» **TEXT SHOWN**
= = = = =
Since its founding in 2012, SW:S has held more than 50 retreats and workshops at locations across the U.S., including Arizona, Arkansas, California, Colorado, Florida, Georgia, Maine, Montana, New York, South Carolina, Texas, Virginia, and Washington - serving more than 700 attendees, expanding to 2-3 family members and subsequently to 3-5 peers, impacting thousands of community members.

At these events, veterans and service members sit down with songwriters, share stories, and write songs. The process fosters trust, creativity, and healing. "Many of the soldiers said they shared personal stories with the musicians that they had discussed only with their wife or husband - if at all."

On the final day of workshops and retreats, the new songs are performed by the musicians and professionally recorded. Songs are registered with the American Society of Composers, Authors, and Publishers (ASCAP) with veterans as co-writers of their songs and they have ownership of their creative work. SW:S has expanded to include songwriting retreats for military families, military couples, and Gold Star families.
= = = = =
» **TASKS TO PERFORM**
A. According to the SW:S text, how many attendees have its retreats and workshops served?
B. Repeat the SW:S text from "At these events, veterans" up to and including "Gold Star families.", swapping each "musicians" for "artists".
The material has no connection to the SW:S text.
= = = = =
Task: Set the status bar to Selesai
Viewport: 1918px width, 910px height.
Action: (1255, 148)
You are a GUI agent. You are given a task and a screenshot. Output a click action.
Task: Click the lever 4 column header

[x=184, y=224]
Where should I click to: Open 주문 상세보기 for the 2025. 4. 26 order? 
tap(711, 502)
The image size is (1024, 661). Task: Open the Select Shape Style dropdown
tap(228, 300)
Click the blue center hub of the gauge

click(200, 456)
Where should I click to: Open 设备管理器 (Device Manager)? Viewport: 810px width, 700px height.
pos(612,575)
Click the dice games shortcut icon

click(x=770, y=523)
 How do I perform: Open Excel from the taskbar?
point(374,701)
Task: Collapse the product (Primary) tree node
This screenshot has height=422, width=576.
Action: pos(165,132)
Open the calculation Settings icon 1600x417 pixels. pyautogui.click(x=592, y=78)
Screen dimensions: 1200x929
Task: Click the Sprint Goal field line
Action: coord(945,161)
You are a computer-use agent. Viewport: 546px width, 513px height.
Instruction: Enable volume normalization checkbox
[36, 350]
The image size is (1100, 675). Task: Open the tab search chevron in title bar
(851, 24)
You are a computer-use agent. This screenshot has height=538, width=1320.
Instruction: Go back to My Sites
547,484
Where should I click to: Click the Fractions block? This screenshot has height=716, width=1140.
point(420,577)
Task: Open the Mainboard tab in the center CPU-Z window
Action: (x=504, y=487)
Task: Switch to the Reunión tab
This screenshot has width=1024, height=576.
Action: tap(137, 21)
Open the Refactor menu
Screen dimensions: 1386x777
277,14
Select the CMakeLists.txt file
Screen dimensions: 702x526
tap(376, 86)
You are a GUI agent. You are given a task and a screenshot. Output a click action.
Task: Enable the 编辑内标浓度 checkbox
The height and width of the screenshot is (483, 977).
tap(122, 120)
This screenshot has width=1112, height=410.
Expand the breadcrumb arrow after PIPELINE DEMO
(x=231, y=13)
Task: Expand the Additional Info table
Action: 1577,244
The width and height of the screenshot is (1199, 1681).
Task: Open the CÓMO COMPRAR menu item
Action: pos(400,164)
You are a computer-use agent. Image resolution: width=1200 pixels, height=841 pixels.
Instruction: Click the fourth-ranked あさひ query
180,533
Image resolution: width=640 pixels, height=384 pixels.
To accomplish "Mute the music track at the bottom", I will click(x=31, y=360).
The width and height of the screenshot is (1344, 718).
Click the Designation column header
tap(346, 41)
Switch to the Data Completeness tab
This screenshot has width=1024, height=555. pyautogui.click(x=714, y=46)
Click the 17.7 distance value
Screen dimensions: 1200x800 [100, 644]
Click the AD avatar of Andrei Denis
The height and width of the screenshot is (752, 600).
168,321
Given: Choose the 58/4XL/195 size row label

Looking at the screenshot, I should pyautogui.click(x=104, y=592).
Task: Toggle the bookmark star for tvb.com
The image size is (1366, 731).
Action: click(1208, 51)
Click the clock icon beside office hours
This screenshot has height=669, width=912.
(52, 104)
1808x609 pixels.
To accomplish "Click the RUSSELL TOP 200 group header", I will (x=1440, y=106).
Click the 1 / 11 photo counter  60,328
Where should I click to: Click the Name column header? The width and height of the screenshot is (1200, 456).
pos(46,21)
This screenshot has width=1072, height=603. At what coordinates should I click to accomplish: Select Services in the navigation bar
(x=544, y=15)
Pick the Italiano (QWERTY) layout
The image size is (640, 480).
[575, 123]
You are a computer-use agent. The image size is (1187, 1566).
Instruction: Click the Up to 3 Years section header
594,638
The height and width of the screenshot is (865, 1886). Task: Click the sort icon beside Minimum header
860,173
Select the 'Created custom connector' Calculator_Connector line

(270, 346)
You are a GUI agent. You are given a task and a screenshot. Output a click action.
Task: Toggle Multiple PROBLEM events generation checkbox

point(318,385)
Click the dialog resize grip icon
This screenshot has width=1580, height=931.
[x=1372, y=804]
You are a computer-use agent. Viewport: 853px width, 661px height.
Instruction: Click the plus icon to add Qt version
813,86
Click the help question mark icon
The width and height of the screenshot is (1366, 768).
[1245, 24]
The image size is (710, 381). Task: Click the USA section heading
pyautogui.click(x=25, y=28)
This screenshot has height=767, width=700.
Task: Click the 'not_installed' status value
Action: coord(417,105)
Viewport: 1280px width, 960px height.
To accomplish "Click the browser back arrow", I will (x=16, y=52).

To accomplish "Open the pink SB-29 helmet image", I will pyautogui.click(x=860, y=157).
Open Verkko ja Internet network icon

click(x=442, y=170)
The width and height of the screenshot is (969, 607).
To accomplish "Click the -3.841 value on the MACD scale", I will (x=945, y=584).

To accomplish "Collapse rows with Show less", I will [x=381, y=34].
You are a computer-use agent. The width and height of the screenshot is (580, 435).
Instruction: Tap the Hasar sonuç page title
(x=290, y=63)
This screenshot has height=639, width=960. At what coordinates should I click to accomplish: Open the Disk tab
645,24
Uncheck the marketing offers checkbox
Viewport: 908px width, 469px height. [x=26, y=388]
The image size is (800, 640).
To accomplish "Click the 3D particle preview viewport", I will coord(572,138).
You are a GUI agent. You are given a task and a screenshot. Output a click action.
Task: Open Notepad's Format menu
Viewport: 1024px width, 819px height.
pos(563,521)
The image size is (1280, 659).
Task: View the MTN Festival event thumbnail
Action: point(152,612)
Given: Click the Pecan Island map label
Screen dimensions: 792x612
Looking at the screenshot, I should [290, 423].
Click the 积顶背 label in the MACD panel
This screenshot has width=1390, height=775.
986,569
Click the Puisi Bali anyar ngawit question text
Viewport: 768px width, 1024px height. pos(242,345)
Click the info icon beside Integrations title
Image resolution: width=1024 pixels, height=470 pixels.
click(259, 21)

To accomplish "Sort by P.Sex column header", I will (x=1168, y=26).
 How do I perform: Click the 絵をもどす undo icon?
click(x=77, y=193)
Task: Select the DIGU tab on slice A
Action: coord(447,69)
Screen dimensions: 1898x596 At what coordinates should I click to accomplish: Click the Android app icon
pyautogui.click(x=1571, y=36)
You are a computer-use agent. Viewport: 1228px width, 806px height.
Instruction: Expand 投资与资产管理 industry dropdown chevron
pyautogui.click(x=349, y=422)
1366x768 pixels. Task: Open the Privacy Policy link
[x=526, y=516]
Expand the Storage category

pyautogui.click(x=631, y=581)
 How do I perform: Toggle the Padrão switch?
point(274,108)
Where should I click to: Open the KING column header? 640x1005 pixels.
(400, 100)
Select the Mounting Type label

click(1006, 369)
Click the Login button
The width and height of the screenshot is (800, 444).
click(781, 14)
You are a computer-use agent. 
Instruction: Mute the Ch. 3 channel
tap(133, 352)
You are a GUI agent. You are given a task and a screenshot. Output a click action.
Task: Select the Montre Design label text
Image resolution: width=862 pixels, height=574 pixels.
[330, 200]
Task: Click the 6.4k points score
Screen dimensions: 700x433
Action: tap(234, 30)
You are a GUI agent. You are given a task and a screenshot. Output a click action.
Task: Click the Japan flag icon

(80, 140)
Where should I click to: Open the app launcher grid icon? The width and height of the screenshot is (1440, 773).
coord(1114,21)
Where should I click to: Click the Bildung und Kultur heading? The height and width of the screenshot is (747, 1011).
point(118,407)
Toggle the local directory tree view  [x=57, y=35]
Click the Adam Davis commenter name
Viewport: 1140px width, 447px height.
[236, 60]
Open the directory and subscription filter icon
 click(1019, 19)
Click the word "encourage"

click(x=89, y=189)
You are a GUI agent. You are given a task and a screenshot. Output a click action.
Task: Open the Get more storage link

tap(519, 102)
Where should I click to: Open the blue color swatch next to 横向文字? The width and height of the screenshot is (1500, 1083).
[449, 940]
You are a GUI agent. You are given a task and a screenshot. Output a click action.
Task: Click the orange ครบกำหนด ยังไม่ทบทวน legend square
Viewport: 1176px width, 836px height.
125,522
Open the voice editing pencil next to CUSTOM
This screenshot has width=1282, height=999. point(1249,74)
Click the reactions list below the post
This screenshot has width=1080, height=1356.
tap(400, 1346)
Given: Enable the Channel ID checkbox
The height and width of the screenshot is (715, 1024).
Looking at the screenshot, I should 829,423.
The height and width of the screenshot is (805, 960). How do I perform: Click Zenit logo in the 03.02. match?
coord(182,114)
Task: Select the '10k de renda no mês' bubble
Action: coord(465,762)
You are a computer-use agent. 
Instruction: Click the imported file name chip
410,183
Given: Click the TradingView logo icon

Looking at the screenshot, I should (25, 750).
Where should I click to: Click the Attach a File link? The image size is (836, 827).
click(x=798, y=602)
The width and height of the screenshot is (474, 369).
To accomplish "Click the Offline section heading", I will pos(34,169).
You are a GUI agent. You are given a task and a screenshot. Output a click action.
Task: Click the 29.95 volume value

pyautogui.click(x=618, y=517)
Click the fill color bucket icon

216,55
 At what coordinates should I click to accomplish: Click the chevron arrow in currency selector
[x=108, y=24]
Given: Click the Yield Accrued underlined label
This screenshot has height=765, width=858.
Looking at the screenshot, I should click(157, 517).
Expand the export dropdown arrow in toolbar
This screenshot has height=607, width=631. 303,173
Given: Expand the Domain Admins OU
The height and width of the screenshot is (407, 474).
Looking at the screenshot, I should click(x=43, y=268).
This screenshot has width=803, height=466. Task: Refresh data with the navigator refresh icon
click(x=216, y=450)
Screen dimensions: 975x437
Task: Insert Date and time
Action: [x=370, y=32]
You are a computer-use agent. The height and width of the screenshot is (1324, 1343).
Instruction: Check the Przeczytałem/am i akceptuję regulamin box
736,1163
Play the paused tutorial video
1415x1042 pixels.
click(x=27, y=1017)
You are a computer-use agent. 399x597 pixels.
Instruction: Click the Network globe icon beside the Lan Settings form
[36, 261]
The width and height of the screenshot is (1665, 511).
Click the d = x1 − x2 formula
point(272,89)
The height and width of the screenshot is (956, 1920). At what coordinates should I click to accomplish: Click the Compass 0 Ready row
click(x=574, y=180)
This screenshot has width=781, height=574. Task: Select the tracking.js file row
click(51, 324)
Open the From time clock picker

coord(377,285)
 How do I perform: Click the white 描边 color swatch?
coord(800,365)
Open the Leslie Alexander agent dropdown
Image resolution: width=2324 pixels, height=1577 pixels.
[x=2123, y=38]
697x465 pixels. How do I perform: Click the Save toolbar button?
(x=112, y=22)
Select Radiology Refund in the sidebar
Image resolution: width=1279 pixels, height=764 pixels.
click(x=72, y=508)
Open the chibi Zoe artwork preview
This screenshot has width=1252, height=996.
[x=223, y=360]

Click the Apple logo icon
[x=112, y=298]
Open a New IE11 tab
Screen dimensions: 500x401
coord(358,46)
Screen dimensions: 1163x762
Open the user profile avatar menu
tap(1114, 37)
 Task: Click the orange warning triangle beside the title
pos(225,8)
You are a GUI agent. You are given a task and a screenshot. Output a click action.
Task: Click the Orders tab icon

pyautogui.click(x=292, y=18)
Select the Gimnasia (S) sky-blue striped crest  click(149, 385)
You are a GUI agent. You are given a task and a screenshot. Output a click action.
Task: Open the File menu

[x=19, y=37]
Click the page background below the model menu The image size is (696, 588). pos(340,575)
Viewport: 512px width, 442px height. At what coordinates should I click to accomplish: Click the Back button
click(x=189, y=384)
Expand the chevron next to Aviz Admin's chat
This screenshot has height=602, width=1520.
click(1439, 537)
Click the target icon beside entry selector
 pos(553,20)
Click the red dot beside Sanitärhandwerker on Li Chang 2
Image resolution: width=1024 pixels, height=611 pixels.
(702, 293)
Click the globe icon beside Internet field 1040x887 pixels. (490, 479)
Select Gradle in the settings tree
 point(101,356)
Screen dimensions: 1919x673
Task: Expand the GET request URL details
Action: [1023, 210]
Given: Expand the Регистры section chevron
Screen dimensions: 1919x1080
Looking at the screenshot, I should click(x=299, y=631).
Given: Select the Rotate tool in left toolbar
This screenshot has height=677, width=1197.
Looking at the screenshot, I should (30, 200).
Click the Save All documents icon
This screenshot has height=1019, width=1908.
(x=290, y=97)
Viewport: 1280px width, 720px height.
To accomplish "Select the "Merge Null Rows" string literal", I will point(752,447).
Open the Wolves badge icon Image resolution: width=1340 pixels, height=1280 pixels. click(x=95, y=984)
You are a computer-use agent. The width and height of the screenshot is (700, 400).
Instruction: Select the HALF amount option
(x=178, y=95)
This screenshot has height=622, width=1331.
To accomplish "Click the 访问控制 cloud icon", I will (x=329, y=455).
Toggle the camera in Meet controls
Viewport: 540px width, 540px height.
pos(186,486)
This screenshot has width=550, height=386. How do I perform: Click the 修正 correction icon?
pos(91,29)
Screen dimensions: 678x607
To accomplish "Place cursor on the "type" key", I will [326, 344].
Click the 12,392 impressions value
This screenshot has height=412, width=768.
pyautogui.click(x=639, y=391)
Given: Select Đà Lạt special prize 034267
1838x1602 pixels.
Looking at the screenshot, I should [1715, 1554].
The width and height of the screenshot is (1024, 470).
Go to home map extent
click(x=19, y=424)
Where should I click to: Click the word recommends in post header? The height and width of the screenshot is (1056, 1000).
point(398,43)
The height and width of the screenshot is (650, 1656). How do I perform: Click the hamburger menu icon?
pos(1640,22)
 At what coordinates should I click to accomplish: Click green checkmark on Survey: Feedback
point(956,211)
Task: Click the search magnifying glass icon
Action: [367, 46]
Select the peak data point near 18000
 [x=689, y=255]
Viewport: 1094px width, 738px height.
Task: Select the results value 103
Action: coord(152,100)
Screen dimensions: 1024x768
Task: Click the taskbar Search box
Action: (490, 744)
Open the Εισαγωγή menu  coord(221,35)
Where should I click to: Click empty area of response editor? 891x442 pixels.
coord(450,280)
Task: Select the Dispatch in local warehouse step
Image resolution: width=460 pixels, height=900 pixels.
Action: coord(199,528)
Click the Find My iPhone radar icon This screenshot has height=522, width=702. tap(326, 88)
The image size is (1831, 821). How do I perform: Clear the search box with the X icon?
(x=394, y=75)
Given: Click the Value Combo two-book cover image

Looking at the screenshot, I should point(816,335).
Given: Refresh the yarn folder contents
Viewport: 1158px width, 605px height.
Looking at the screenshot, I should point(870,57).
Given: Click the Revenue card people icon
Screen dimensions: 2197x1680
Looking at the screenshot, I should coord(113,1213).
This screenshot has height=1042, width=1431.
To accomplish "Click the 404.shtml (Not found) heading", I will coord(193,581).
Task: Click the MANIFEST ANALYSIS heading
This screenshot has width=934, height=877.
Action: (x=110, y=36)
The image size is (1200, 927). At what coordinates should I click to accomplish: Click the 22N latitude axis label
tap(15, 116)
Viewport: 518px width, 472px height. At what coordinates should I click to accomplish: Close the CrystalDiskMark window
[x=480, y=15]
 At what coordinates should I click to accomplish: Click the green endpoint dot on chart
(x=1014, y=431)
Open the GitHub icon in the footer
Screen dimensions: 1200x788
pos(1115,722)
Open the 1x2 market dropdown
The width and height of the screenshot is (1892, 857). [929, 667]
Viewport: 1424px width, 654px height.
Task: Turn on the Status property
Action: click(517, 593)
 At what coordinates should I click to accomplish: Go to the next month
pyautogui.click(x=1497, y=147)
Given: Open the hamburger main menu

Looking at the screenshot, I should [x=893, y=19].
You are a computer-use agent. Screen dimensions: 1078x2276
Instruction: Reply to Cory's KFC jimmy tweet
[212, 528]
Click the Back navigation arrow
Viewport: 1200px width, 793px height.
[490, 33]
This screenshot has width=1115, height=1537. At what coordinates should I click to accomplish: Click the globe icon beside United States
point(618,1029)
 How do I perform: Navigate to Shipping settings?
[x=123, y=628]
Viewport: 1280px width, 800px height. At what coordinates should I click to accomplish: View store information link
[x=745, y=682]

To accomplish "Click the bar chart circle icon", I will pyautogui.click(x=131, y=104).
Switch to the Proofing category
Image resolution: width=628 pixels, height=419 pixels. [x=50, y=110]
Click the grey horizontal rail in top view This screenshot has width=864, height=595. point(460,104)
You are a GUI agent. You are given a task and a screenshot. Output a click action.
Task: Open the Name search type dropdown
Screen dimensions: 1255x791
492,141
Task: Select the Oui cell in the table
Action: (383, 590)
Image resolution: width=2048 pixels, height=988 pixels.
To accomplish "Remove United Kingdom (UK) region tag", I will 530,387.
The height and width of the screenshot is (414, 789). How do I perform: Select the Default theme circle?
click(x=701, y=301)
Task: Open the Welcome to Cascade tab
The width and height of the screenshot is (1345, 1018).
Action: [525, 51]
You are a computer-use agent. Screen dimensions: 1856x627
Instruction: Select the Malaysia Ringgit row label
= = = = =
» **SOLUTIONS PER TASK**
A. More than 700 attendees.

B.
At these events, veterans and service members sit down with songwriters, share stories, and write songs. The process fosters trust, creativity, and healing. "Many of the soldiers said they shared personal stories with the artists that they had discussed only with their wife or husband - if at all."

On the final day of workshops and retreats, the new songs are performed by the artists and professionally recorded. Songs are registered with the American Society of Composers, Authors, and Publishers (ASCAP) with veterans as co-writers of their songs and they have ownership of their creative work. SW:S has expanded to include songwriting retreats for military families, military couples, and Gold Star families.